The Stories of Vladimir Nabokov Themes

Ironic, Isn’t It?

Nabokov’s characters inhabit a world of profound irony. More often than not it is of rather cruel nature. Like the guy who plans to kill himself because his wife has lost him who keeps missing out on finding she has boarded the same train on which he works. And then he doesn’t even get to kill himself. Or a certain Mr. Chorb who nightmare begins on his honeymoon when his beloved bride is accidentally electrocuted to death. The irony can sometimes take less depraved courses, of course. There is the story about a woman whose search for hidden messages secretly encoded as acrostics in literature, for instance. Ridiculed she may be by academics for this belief, but once she dies, a former lover is haunted by belief that she may try to revisit him as a ghost. There must be something ironic about the fact that the story itself ends with a secret message hidden in the final paragraph. And if not, then that would be even more ironic.

Germany

One of the major ironies of Nabokov’s career is that though he is considered to rank among that long list of greatest Russian writers, very little of is fiction actually takes place there. In fact, it may very well be the greater majority of his short stories take place in Germany which makes sense since that is exactly where he was when he wrote many of them. Another ironic element to Nabokov’s career is that a reader can learn much more about Germany from this Russian author than they can about Russia by diving into his short stories. What is especially striking is that even though he was living in Berlin after being driven into exile by the arrival of the Soviet Union, he was not afraid to directly confront the growing threat of Nazi ideology in stories like “The Leonardo.”

Fun with Writing

A very pervasive theme running throughout the entire canon of Nabokov is his interest in codes, secret messages, language games and examining the very act of writing fiction. For instance, there is that secret message to be found at the end of “The Vane Sisters” by following his character’s lead in looking for communication in acrostics. “The Passenger” is essentially a dialogue between a writer and critic over which is the more fruitful path for fiction: plagiarizing reality or creating new realities. This debate reaches a head in the form of a true story with a mystery that the writer relates to the critics before asking him to hypothesize a solution to that lingering mystery. The critics answers this challenge with a pathetic display of lameness of creativity and imagination.

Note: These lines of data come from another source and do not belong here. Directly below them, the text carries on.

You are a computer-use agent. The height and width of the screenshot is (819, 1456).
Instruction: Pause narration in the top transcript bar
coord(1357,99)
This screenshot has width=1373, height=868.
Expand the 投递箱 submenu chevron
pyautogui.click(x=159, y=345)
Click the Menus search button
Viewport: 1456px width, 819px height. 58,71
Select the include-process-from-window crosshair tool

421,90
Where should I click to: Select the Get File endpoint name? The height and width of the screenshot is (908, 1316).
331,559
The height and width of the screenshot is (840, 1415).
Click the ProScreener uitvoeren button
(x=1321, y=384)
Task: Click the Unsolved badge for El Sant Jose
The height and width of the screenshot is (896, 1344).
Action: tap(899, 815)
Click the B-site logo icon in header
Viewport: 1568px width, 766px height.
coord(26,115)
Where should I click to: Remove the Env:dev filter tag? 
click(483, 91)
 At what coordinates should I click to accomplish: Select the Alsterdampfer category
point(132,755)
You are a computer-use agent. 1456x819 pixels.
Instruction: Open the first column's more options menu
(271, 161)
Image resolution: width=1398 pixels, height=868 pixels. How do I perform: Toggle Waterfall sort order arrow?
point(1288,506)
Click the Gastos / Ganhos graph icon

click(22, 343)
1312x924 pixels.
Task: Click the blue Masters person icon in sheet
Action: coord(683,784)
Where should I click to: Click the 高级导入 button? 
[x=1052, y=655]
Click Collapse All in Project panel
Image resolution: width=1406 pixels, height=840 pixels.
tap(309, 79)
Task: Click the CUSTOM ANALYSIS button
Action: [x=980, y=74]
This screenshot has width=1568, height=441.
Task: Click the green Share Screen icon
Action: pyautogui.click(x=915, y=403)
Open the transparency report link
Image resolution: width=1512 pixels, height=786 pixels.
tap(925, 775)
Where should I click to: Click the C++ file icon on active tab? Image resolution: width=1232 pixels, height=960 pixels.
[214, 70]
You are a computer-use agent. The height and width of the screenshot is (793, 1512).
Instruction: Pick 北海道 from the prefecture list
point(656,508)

Another story deals with a diagnosis of referential mania which is a condition in which the sufferer relates literally everything happening around him as a veiled reference to him. Nabokov really shows off his passion for having fun with writing here as each individual detail can be related to the meaning of the whole from several different perspectives. Thus, it can be effectively said that anyone attempting to connect these details and create a meaning is suffering from a mild case of referential mania. Not coincidentally, this story is actually titled “Signs and Symbols.”